Он взмахнул саблей, чтобы сразить державшего под уздцы фыркавшую лошадь, но в ту же минуту его опрокинули назад, накинули петлю на шею и затянули так крепко, что он едва мог испустить глухой стон, и сорвали с седла. Испуганная лошадь вырвалась и стрелой помчалась прочь. Ушаков отбивался с отчаянною силой, но его держали за руки, а двое придавили коленом грудь, и все сильнее затягивалась петля на шее. На губах несчастного выступила пена, глаза в нечеловеческом ужасе вышли из орбит, но все сильнее прижимали к земле его конвульсивно вздрагивающее тело, петля затягивалась все крепче, и в несколько минут злодеяние, скрытое покровом ночи, совершилось: Ушаков в предсмертной судороге, хрипя, испустил дух.

В продолжение всего этого ужасного дела убийцы не произнесли ни единого слом; слышны были только все те же жуткие гортанные звуки.
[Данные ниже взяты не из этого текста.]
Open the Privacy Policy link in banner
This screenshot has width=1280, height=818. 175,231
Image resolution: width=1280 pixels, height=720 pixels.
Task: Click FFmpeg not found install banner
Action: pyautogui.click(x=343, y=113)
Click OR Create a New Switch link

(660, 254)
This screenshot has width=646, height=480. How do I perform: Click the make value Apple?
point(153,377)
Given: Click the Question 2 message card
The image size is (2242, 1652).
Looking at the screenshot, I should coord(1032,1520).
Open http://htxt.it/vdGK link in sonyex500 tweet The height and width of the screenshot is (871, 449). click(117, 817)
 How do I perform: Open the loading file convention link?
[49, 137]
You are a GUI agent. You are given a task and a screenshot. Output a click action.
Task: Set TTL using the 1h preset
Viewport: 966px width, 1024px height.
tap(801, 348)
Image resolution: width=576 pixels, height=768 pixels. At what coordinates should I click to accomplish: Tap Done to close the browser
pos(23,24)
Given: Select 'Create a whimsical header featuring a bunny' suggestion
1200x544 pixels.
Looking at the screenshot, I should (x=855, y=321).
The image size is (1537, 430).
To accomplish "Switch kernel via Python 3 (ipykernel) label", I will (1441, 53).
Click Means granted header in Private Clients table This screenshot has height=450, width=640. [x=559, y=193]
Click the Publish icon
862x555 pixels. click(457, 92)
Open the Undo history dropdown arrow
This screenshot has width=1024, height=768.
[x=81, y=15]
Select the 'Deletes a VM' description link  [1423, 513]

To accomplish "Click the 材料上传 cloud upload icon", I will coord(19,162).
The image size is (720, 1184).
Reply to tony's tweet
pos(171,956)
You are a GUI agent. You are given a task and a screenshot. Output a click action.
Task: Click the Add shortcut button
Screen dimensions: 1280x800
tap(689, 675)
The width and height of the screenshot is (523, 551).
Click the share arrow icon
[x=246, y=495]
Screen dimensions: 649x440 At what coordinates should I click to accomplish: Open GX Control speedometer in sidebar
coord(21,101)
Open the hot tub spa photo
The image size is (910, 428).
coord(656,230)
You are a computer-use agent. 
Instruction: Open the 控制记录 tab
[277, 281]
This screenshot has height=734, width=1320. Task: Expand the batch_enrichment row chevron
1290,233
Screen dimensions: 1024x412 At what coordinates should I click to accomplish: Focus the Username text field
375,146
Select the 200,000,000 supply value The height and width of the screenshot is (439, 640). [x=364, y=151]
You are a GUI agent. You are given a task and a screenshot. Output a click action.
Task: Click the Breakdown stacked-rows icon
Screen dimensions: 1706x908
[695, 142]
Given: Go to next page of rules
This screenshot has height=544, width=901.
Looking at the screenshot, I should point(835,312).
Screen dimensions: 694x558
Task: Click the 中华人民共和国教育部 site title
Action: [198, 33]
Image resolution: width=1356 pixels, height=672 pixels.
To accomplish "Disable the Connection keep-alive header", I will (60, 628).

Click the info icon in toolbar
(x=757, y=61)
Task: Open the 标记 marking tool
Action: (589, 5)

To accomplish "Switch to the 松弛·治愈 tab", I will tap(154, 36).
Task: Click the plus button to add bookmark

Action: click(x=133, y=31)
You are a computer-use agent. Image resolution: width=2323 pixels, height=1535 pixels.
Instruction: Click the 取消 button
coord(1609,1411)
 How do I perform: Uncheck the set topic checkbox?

Двое все еще держали веревку на шее Ушакова, третий — по–видимому их предводитель, — знаками отдававший приказания, нагнулся над убитым и обыскал карманы его платья; в одном из них он нашел приказ об аресте подпоручика Мировича и маленький сверток с кольцом. Он сунул то и другое в свой карман и приложил руку к сердцу жертвы, чтобы убедиться, что жизнь окончательно покинула тело. Затем он встал и, произнося все те же неопределенные звуки, указал рукою на шею удавленного.